A carta de recuo foi sugerida pelo antecessor de Bolsonaro, Michel Temer (MDB), que tem sido um conselheiro informal do presidente. Alexandre de Moraes foi ministro da Justiça de Temer e foi indicado por ele para a cadeira no STF. Outra razão para que o emedebista fosse consultado por Bolsonaro foi porque em 2018, durante o seu Governo, ocorreu uma longa e grave paralisação de caminhoneiros no país. Tanto naquela como nesta, um dos principais incentivadores da desordem foi Jair Bolsonaro.
Entre os militantes que participam de manifestação nas ruas, há um grupo formado por centenas de homens e mulheres que, desde o dia 7 de setembro, está acampado na Esplanada dos Ministérios. Eles descumpriram ordens dadas pela Polícia Militar do Distrito Federal e não deixaram o local logo após o protesto. E, pelo visto, não é apenas essa ordem que descumprirão. “Temos de descumprir essa ordem de desbloqueio que o presidente deu. Ele próprio já nos ensinou que temos de ler nas entrelinhas. Se ele mandar bloquear as pistas [rodovias], ele pode sofrer uma nova caçada judicial, então, agora é por nossa conta”, disse o caminhoneiro Rodolfo Proença, que viajou de Unaí (MG) para Brasília para demonstrar seu apoio ao Governo Bolsonaro.

◆ **REQUISITOS DO EXERCÍCIO**
a – Reescreva a parte do texto sobre a carta de recuo de Bolsonaro que começa em "A carta de recuo" e termina em "foi Jair Bolsonaro.", trocando "caminhoneiros" por "motoristas de caminhão".
b – Retome o texto sobre a carta de recuo de Bolsonaro e dê continuidade a ele a partir da última frase.

◆ **DADOS APRESENTADOS**

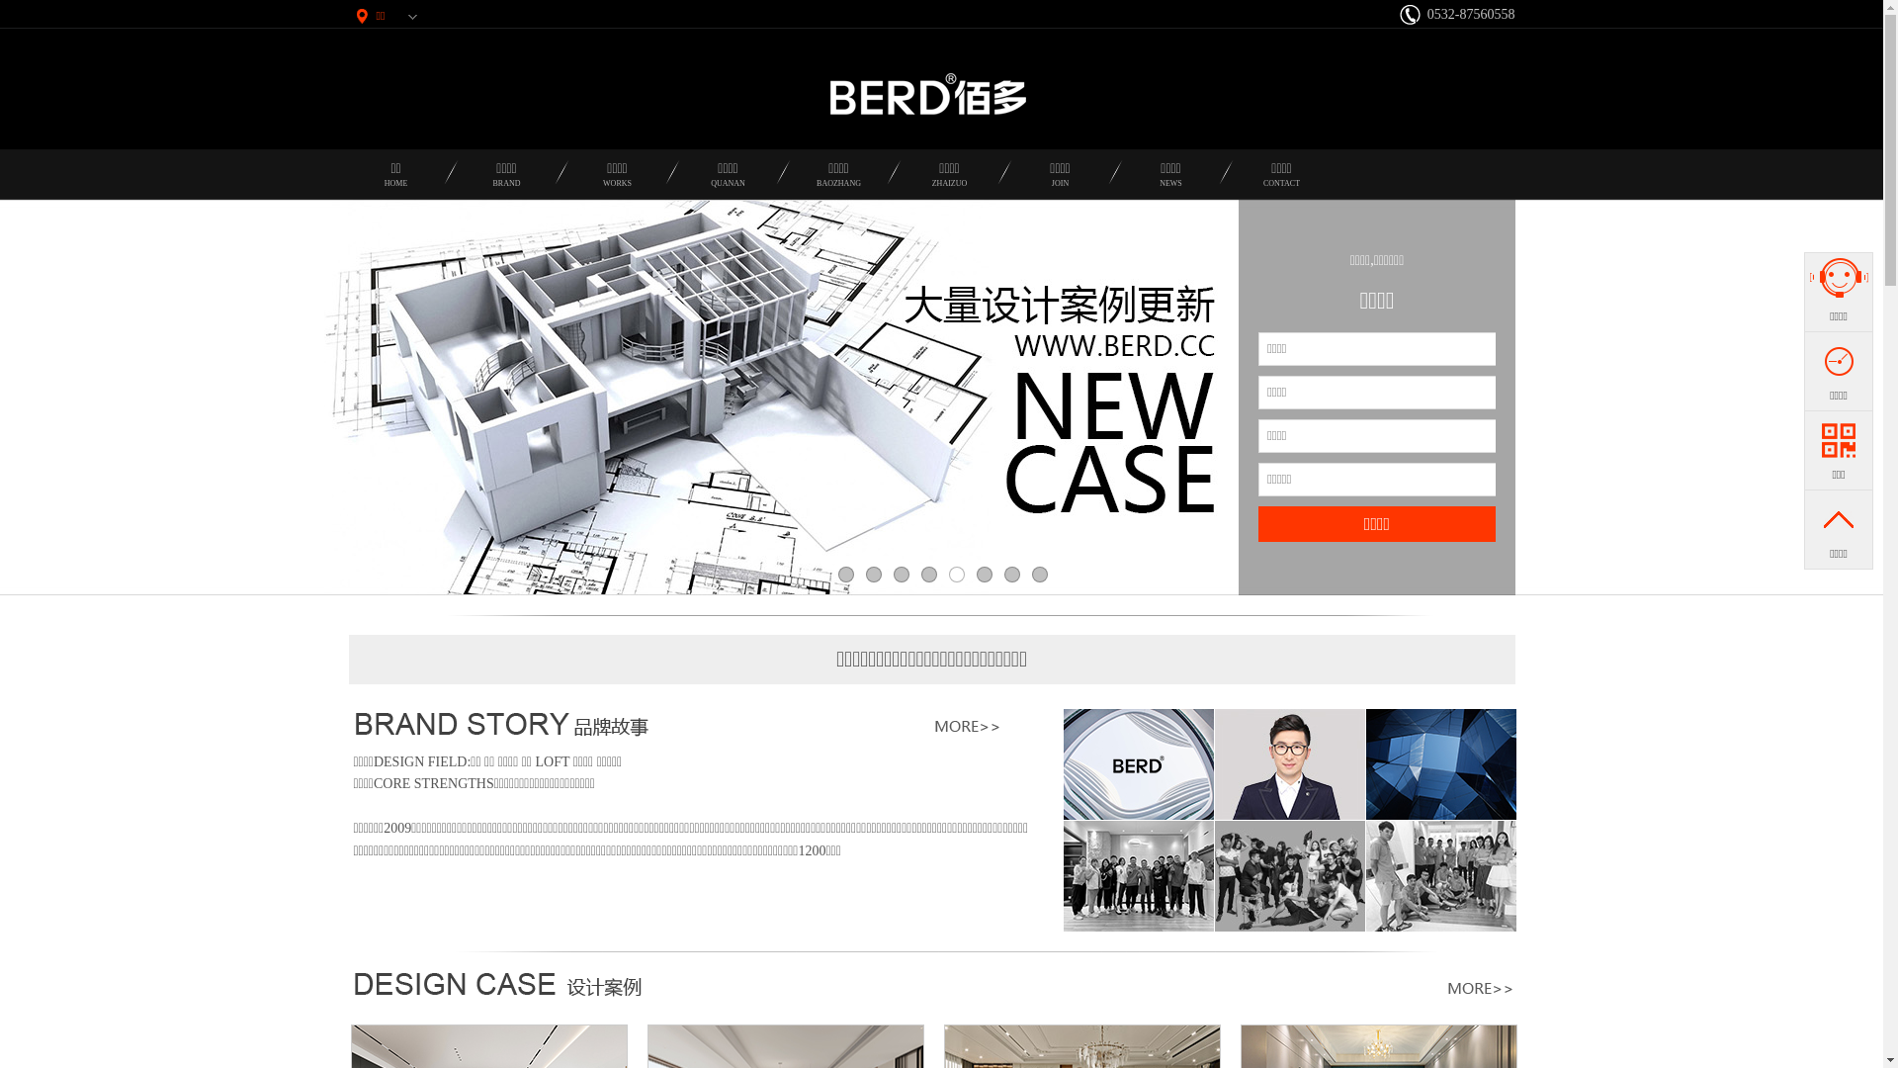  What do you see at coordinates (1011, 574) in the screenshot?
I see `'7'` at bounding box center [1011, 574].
* * *
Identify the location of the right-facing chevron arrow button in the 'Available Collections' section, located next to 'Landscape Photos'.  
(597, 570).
...
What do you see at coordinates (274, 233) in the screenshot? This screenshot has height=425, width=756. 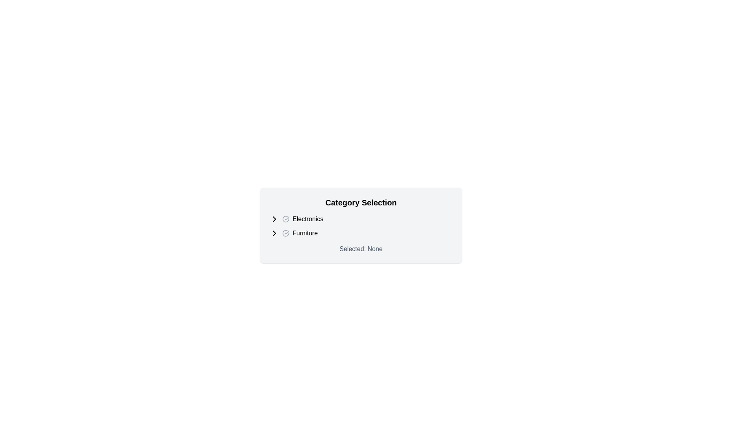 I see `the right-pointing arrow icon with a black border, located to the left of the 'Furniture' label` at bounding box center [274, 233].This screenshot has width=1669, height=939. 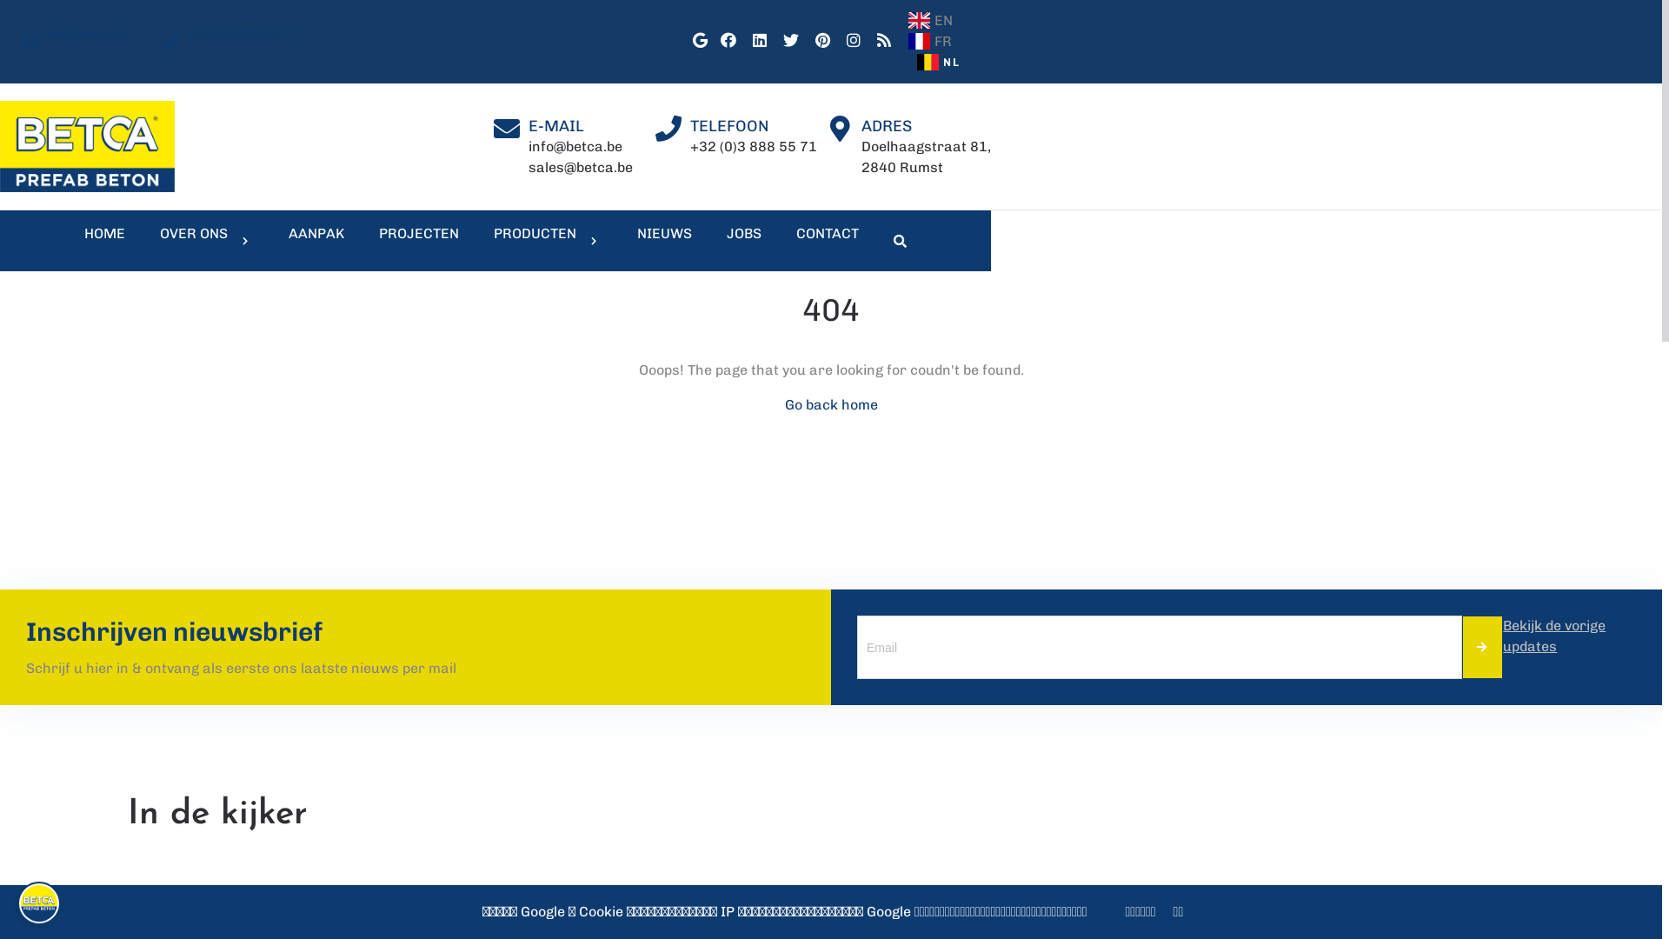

◆ **RESPOSTAS POR TAREFA**
a –
A carta de recuo foi sugerida pelo antecessor de Bolsonaro, Michel Temer (MDB), que tem sido um conselheiro informal do presidente. Alexandre de Moraes foi ministro da Justiça de Temer e foi indicado por ele para a cadeira no STF. Outra razão para que o emedebista fosse consultado por Bolsonaro foi porque em 2018, durante o seu Governo, ocorreu uma longa e grave paralisação de motoristas de caminhão no país. Tanto naquela como nesta, um dos principais incentivadores da desordem foi Jair Bolsonaro.

b –
Na mesma linha seguiu a produtora rural Elizabeth Alves, de Videira (SC): “Se isso terminar agora, sem nada mudar, nós estamos lascados. Temos de destituir os ministros do Supremo já.” Entre esses apoiadores, houve quem dissesse que continuaria seguindo Bolsonaro, mesmo que ele não tenha decretado estado de sítio, como alguns esperavam ingenuamente – quem aprova essa intervenção é o Congresso Nacional, não o Executivo. “Estamos chateados, sim. Dormimos achando que ele tinha feito uma intervenção. Acordamos com um pedido de desbloqueio de vias. Mas temos de confiar no presidente”, ressaltou o caminhoneiro Gilson Pacheco, de Três Lagoas (MS), que também está na capital desde o início da semana.
Algo comum entre esses adoradores da Esplanada dos Ministérios é a hostilidade com a imprensa. De 30 procurados pela reportagem, apenas três toparam conceder entrevista. Alguns xingaram. Outros ameaçaram agredir, caso seguisse conversando com os acampados. E dois ex-paraquedistas, que usavam boinas vermelhas e uniformes pretos, acompanhavam cada passo da reportagens. Todos sem máscaras, como se a pandemia de covid-19 estivesse terminada.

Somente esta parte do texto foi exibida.